• DIRECTIONS:
Throughout the listing below, copy each line containing "item".

• RECORDS FOR THE TASK:
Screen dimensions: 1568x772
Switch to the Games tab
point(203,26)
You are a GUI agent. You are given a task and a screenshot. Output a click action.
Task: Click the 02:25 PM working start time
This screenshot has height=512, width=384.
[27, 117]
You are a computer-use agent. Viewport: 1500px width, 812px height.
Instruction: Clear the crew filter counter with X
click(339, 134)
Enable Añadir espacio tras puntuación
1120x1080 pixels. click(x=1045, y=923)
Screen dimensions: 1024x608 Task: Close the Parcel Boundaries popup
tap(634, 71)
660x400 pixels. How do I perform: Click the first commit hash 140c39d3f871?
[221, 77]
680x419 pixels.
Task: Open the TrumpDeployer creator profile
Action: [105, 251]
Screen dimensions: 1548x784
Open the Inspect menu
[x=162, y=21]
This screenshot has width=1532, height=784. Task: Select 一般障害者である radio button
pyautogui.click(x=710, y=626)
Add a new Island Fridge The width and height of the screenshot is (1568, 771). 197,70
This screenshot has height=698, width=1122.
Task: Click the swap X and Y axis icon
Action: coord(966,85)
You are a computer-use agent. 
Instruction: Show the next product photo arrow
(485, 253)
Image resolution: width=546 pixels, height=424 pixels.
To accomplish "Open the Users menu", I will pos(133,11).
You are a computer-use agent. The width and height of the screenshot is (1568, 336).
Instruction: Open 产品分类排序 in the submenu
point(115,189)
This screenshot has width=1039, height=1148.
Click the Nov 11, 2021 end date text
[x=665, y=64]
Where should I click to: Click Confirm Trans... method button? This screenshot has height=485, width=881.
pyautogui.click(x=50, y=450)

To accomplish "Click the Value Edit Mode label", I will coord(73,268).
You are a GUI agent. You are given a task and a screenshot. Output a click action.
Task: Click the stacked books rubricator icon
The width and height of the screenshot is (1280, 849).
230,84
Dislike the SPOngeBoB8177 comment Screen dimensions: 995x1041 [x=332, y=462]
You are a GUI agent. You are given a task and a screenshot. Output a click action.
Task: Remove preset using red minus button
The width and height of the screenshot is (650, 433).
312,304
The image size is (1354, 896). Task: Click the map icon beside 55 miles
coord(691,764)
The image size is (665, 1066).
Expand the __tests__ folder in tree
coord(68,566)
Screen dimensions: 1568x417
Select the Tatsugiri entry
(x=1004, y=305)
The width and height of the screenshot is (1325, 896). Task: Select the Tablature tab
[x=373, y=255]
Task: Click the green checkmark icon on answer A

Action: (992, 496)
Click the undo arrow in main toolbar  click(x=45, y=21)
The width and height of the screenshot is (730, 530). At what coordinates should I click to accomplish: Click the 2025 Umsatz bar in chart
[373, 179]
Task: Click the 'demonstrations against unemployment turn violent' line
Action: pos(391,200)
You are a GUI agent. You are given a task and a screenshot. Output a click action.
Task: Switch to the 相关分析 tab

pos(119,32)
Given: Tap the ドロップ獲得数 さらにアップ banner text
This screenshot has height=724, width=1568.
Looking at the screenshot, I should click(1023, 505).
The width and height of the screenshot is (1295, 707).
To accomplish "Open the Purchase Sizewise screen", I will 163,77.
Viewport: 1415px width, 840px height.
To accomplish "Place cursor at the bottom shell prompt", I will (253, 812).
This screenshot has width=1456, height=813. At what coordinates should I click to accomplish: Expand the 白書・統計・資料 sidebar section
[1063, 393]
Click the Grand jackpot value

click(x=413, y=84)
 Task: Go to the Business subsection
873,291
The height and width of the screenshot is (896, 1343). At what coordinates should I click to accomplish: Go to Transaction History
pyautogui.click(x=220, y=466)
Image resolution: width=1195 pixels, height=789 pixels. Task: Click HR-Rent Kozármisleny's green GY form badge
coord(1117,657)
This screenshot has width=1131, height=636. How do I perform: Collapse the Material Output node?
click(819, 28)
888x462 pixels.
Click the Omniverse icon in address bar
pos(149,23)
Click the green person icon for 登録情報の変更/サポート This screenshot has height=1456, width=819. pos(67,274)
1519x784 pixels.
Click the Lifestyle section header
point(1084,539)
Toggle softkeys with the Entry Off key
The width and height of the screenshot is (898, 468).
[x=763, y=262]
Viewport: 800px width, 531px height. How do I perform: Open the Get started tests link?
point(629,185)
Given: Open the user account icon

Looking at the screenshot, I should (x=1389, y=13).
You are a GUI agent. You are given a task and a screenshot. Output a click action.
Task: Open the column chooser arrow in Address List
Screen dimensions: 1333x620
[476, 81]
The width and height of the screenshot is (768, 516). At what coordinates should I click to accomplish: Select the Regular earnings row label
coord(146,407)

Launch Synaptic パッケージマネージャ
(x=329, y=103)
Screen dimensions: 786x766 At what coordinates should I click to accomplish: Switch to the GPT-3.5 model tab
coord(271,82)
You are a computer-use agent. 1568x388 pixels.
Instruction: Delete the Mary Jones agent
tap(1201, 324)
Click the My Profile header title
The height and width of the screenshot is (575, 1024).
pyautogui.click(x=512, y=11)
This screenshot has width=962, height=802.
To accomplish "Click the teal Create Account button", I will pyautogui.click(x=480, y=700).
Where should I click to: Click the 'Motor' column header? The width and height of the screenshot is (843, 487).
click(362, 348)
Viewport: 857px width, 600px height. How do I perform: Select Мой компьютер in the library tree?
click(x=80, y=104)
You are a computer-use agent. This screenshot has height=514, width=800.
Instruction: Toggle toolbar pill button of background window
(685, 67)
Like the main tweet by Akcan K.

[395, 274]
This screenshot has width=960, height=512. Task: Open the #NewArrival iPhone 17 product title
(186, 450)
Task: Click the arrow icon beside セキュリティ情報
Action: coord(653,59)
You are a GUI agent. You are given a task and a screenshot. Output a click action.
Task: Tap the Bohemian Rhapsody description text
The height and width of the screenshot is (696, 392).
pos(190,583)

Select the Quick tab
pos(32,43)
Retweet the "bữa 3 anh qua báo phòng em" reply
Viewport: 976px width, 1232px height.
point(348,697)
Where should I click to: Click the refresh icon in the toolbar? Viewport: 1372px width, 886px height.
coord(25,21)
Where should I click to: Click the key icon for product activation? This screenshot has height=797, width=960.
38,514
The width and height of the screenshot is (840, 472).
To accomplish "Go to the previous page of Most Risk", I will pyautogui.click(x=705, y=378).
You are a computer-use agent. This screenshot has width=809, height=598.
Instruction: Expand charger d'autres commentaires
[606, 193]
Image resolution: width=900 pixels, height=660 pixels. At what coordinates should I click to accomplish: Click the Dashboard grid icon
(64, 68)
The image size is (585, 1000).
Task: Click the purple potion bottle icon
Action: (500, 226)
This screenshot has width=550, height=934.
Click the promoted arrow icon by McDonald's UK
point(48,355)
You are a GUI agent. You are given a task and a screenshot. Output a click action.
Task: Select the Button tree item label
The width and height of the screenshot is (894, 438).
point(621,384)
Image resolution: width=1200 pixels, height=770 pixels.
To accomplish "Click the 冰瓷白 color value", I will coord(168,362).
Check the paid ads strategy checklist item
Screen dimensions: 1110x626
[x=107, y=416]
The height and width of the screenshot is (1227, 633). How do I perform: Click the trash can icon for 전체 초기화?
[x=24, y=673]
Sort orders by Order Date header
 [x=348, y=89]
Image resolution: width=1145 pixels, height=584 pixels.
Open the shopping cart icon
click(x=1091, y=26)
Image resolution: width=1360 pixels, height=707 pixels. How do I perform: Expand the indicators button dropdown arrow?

• RESULT BELOW:
Task: Select the Button tree item label
Check the paid ads strategy checklist item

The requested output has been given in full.